__Information provided__
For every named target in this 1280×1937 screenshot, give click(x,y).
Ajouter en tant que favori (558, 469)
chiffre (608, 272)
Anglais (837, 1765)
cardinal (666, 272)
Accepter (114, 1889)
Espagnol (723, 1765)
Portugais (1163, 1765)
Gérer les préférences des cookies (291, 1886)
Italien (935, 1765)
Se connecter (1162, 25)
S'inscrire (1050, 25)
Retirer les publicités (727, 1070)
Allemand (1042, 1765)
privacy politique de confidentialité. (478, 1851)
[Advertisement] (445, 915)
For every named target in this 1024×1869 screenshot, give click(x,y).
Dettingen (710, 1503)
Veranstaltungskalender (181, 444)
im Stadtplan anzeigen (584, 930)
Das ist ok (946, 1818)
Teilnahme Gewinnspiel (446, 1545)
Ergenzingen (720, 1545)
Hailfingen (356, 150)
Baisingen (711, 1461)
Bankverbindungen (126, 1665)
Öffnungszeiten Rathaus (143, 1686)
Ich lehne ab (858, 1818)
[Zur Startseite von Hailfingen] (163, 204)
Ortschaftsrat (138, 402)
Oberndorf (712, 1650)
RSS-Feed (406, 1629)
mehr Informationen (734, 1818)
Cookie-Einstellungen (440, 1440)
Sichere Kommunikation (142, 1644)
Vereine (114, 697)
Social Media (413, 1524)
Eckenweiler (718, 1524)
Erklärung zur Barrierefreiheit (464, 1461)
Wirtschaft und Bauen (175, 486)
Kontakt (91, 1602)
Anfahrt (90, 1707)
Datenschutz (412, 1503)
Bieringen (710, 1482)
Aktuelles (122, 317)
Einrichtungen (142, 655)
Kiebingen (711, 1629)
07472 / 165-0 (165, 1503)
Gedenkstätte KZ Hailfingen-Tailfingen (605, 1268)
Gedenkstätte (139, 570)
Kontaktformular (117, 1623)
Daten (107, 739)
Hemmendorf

__Brief__
For each line in the data that contains the string "target", give a copy of that line.

__Exercise response__
For every named target in this 1280×1937 screenshot, give click(x,y).
For every named target in this 1024×1869 screenshot, give click(x,y).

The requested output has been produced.